Passage provided:
In the next stage, the game stage, it is required that a person develop a full sense of self. Whereas in the play stage the child takes on the role of distinct others, in the game stage the child must take on the role of everyone else involved in the game. Furthermore, these roles must have a definite relationship to one another. To illustrate the game stage, Mead gives his famous example of a baseball game:[15]: 151 

But in a game where a number of individuals are involved, then the child taking one role must be ready to take the role of everyone else. If he gets in a ball nine he must have the responses of each position involved in his own position. He must know what everyone else is going to do in order to carry out his own play. He has to take all of these roles. They do not all have to be present in consciousness at the same time, but at some moments he has to have three or four individuals present in his own attitude, such as the one who is going to throw the ball, the one who is going to catch it and so on. These responses must be, in some degree, present in his own make-up. In the game, then, there is a set of responses of such others so organized that the attitude of one calls out the appropriate attitudes of the other.

In the game stage, organization begins and definite personalities start to emerge. Children begin to become able to function in organized groups and, most importantly, to determine what they will do within a specific group.[6]: 360–61  Mead calls this the child's first encounter with "the generalized other", which is one of the main concepts that Mead proposes for understanding the emergence of the (social) self in human beings. "The generalized other" can be thought of as understanding the given activity and the actors' place within the activity from the perspective of all the others engaged in the activity. Through understanding "the generalized other", the individual understands what kind of behavior is expected, appropriate and so on, in different social settings.

Exercise task:
Reproduce everything in the passage on Mead's game stage from "In the game stage, organization" down to "different social settings.", with the wording unchanged.

Supplied records:
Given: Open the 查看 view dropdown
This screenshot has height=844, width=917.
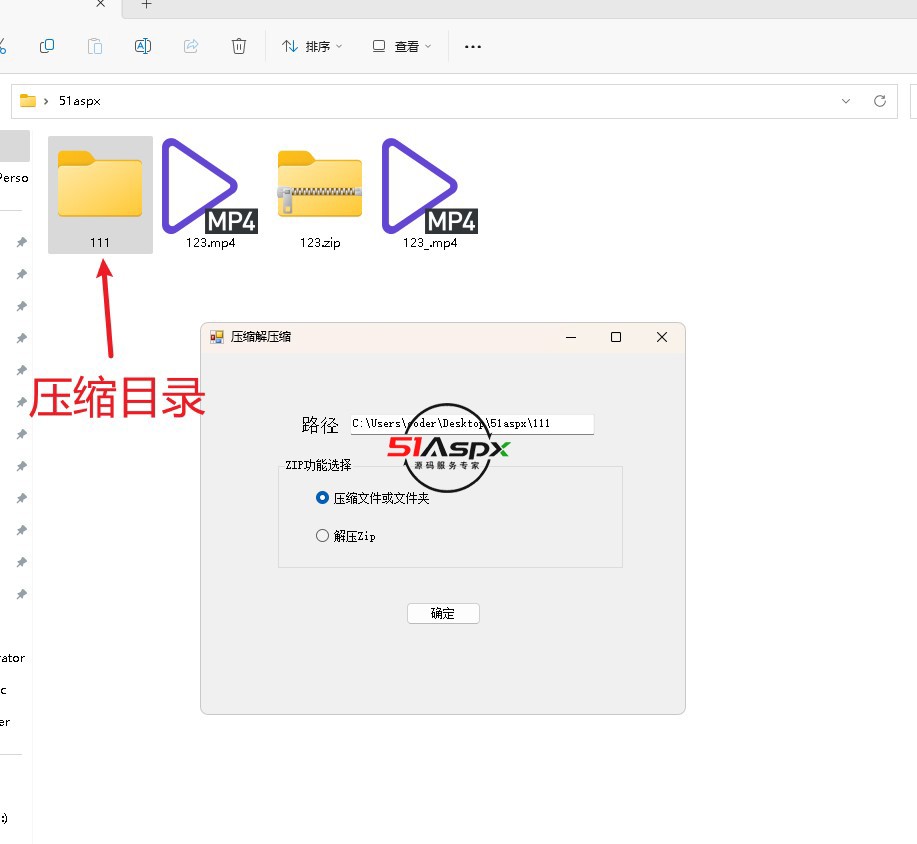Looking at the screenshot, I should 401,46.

* * *

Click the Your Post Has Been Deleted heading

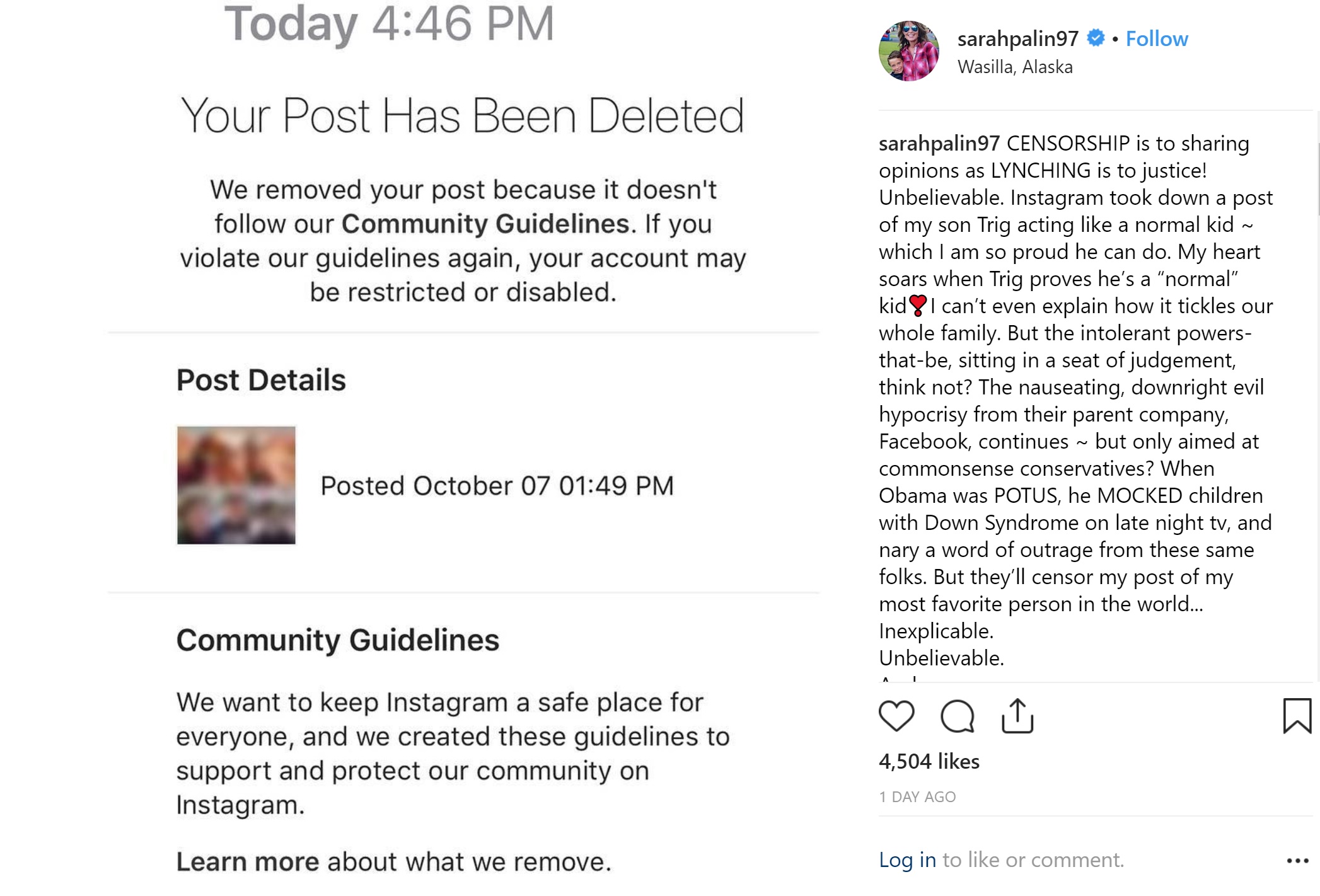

Written response:
In the game stage, organization begins and definite personalities start to emerge. Children begin to become able to function in organized groups and, most importantly, to determine what they will do within a specific group.[6]: 360–61  Mead calls this the child's first encounter with "the generalized other", which is one of the main concepts that Mead proposes for understanding the emergence of the (social) self in human beings. "The generalized other" can be thought of as understanding the given activity and the actors' place within the activity from the perspective of all the others engaged in the activity. Through understanding "the generalized other", the individual understands what kind of behavior is expected, appropriate and so on, in different social settings.